A dark road takes me to the bus station of McCleod Ganj where an old, dusty bus is parked. A prehistoric Volvo. I ask the driver if this is the bus to Manali and hope his answer will be: “No, miss, local bus, bus Manali still coming.” Wrong. He tells me to hand him my luggage and pay ten rupees extra and wait.
I hang around with some other travelers and a dusty dog and wait for my bus to depart. One of my fellow travelers wears a snail shell in her hair. I wonder how it ended up there.
An Israeli couple refuses to pay for their luggage and an argument between them and the driver follows. Eventually they carry their luggage inside the bus. The seating is small and with their luggage in between them they are crammed into their seats like sardines in a small tin.
An alternative-looking youngster walks in. He picks the seat next to Snailgirl and they start chatting. The beginning of a new friendship? They seem to get along well.
I am working on the window, trying to see if it is possible to open it without breaking it. Somewhere far away I smell poop. I try to check my shoe soles, hope to not have stepped into a nasty product of dusty dog. Happy travels. The bus leaves.
General excitement: I open a bag of nuts and crisps. I start eating. The food makes me thirsty and I drink more water than I should, knowing already that I will regret it later. I am in denial.
Three hours later. I am in desperate need for a toilet and fantasize about the bus stopping at a nice parking lot with a 7-Eleven and crisp white toilets. Meanwhile, I listen to the Beach boys and the Mamas and Papas and dream about Californian wine.
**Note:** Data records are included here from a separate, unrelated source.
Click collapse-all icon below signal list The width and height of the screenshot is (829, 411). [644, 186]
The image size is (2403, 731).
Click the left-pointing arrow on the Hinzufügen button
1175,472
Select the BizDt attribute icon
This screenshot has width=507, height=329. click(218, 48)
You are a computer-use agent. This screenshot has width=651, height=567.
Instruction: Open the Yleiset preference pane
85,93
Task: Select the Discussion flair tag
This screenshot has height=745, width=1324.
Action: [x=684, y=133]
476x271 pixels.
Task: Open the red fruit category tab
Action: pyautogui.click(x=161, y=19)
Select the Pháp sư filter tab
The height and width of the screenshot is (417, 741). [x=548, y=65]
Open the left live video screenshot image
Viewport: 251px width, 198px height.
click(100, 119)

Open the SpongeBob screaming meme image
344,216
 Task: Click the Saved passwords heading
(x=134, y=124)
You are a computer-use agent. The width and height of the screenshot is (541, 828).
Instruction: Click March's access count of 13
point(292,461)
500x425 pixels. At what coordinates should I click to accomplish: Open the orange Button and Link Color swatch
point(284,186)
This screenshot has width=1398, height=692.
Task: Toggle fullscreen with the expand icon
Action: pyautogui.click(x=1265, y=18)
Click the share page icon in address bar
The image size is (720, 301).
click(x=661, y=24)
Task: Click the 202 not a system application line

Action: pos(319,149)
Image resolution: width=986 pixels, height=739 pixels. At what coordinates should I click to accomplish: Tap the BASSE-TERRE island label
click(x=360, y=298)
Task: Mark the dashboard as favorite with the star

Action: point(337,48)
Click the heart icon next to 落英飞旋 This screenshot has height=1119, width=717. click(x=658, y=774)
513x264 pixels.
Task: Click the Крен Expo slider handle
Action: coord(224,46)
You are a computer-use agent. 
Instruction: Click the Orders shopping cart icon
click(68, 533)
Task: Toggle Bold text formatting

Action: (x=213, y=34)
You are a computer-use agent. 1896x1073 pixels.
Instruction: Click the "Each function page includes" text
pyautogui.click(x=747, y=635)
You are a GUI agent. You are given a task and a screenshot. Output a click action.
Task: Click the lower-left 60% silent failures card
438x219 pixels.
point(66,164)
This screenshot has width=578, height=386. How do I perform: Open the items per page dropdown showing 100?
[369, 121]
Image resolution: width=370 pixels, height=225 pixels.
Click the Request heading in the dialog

We stop at a roadside shack with a mystical atmosphere. Chai and chapati are served and I make my way to the local loo: the roadside. I try to find a nice, dark spot and drop my pants. Then I see lights. My muscles cramp. Now or never. Nothing happens. I walk back to the restaurant and the driver tells me to get into the bus.
Five hours later. The bus stops again. A new chance. With a real squatter toilet. General relief. Endlessly grateful. I buy a big bottle of Fanta to celebrate. And recreate my own circle of needs.